--- EXCERPT TO READ ---
= = = = = = =
We’ll start by writing a query to see how many common references the different Taos papers have:

MATCH (r:Resource {id: "168640"})-[:REFERENCES]->(other)
WITH r, COLLECT(other) as myReferences
 
UNWIND myReferences AS reference
OPTIONAL MATCH path = (other)-[:REFERENCES]->(reference)
WITH other, COUNT(path) AS otherReferences, SIZE(myReferences) AS myReferences
WITH other, 1.0 * otherReferences / myReferences AS similarity WHERE similarity > 0.5
 
RETURN other.id, other.title, similarity
ORDER BY similarity DESC
LIMIT 10
╒════════╤═══════════════════════════════════════════╤══════════╕
│other.id│other.title                                │similarity│
╞════════╪═══════════════════════════════════════════╪══════════╡
│168640  │Authentication in the Taos operating system│1         │
├────────┼───────────────────────────────────────────┼──────────┤
│174614  │Authentication in the Taos operating system│1         │
└────────┴───────────────────────────────────────────┴──────────┘

This query:

  • picks one of the Taos papers and finds its references
  • finds other papers which reference those same papers
  • calculates a similarity score based on how many common references they have
  • returns papers that have more than 50% of the same references with the most similar ones at the top

I tried it with other papers to see how it fared:

Performance of Firefly RPC

╒════════╤════════════════════════════════════════════════════════════════╤══════════════════╕
│other.id│other.title                                                     │similarity        │
╞════════╪════════════════════════════════════════════════════════════════╪══════════════════╡
│74859   │Performance of Firefly RPC                                      │1                 │
├────────┼────────────────────────────────────────────────────────────────┼──────────────────┤
│77653   │Performance of the Firefly RPC                                  │0.8333333333333334│
├────────┼────────────────────────────────────────────────────────────────┼──────────────────┤
│110815  │The X-Kernel: An Architecture for Implementing Network Protocols│0.6666666666666666│
├────────┼────────────────────────────────────────────────────────────────┼──────────────────┤
│96281   │Experiences with the Amoeba distributed operating system        │0.6666666666666666│
├────────┼────────────────────────────────────────────────────────────────┼──────────────────┤
│74861   │Lightweight remote procedure call                               │0.6666666666666666│
├────────┼────────────────────────────────────────────────────────────────┼──────────────────┤
│106985  │The interaction of architecture and operating system design     │0.6666666666666666│
├────────┼────────────────────────────────────────────────────────────────┼──────────────────┤
│77650   │Lightweight remote procedure call                               │0.6666666666666666│
└────────┴────────────────────────────────────────────────────────────────┴──────────────────┘

Authentication in distributed systems: theory and practice

╒════════╤══════════════════════════════════════════════════════════╤══════════════════╕
│other.id│other.title                                               │similarity        │
╞════════╪══════════════════════════════════════════════════════════╪══════════════════╡
│121160  │Authentication in distributed systems: theory and practice│1                 │
├────────┼──────────────────────────────────────────────────────────┼──────────────────┤
│138874  │Authentication in distributed systems: theory and practice│0.9090909090909091│
└────────┴──────────────────────────────────────────────────────────┴──────────────────┘

Sadly it’s not as simple as finding 100% matches on references! I expect the later revisions of a paper added more content and therefore additional references.
= = = = = = =
--- DATA SEGMENT ---
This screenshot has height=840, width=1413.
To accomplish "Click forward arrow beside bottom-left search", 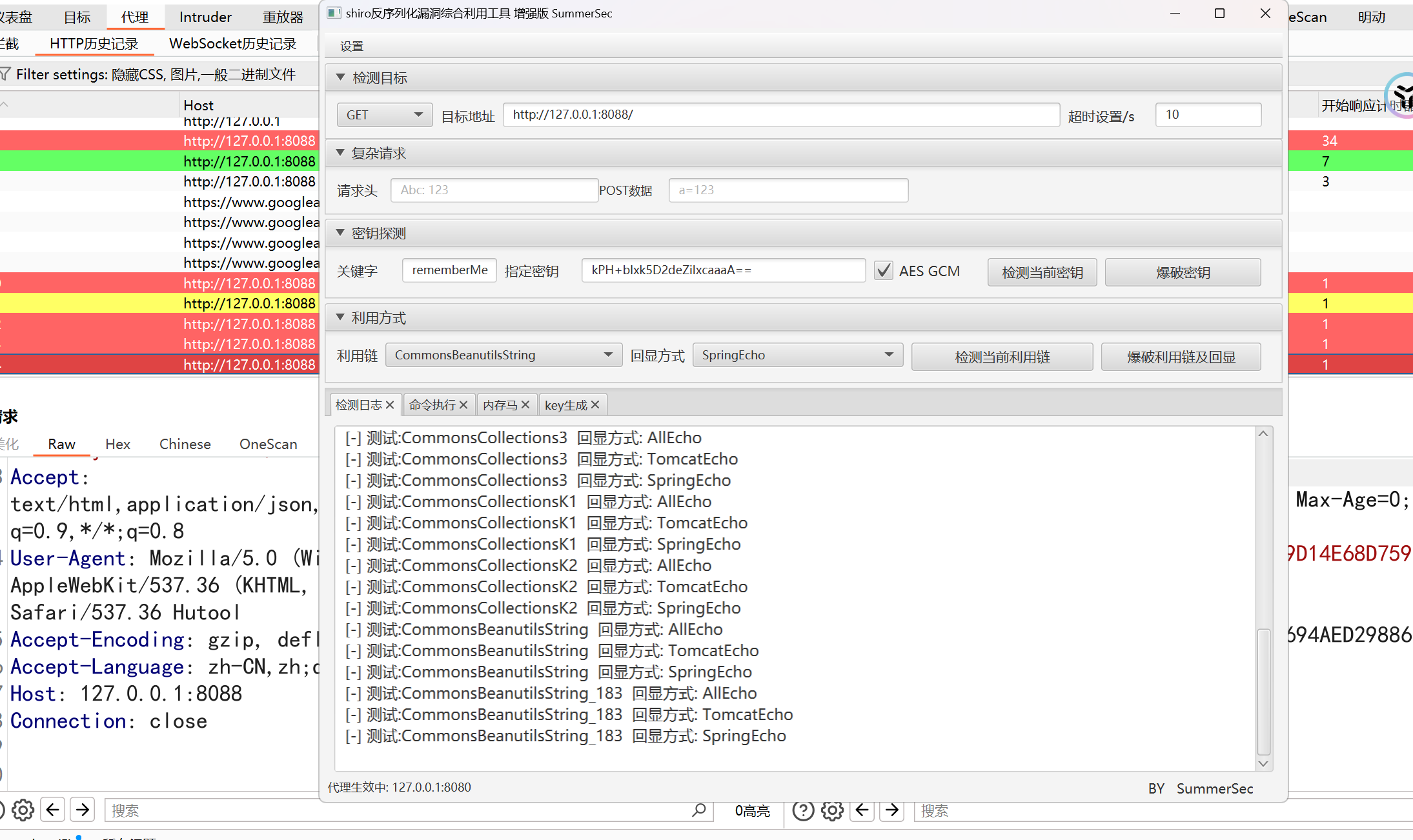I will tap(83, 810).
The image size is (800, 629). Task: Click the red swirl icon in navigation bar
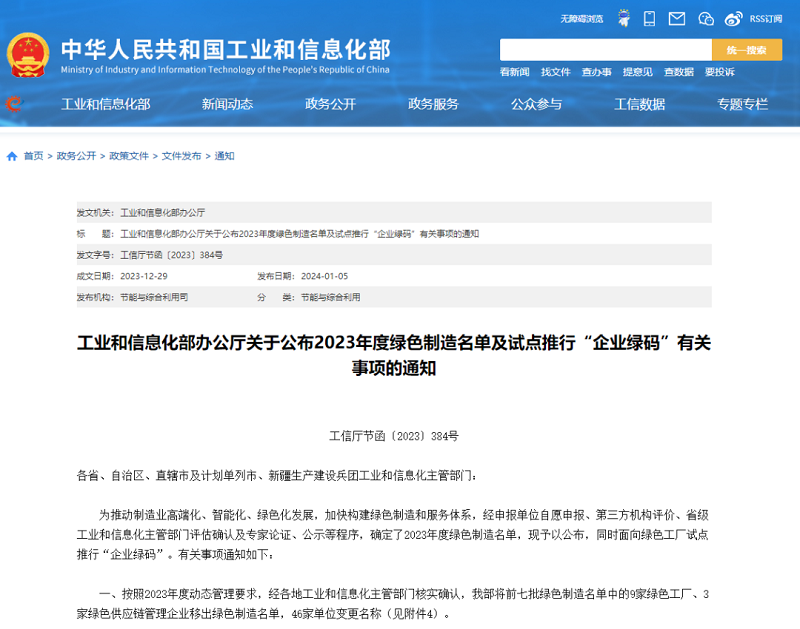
= = = = = = =
--- REQUIRED WORK ---
(1) Please return the part of the excerpt on finding similar papers starting at "We’ll start by" and ending at "path = (other)-[:REFERENCES]->(reference)".
(2) Extend the excerpt on finding similar papers, picking up right after its final sentence.
The data comes from a separate source, unrelated to the excerpt on finding similar papers.

--- WRITTEN ANSWERS ---
(1)
We’ll start by writing a query to see how many common references the different Taos papers have:

MATCH (r:Resource {id: "168640"})-[:REFERENCES]->(other)
WITH r, COLLECT(other) as myReferences
 
UNWIND myReferences AS reference
OPTIONAL MATCH path = (other)-[:REFERENCES]->(reference)

(2)
What if we look for author similarity as well?

MATCH (r:Resource {id: "121160"})-[:REFERENCES]->(other)
WITH r, COLLECT(other) as myReferences
 
UNWIND myReferences AS reference
OPTIONAL MATCH path = (other)-[:REFERENCES]->(reference)
WITH r, other, authorSimilarity,  COUNT(path) AS otherReferences, SIZE(myReferences) AS myReferences
WITH r, other, authorSimilarity,  1.0 * otherReferences / myReferences AS referenceSimilarity
WHERE referenceSimilarity > 0.5
 
MATCH (r)<-[:AUTHORED]-(author)
WITH r, myReferences, COLLECT(author) AS myAuthors
 
UNWIND myAuthors AS author
OPTIONAL MATCH path = (other)<-[:AUTHORED]-(author)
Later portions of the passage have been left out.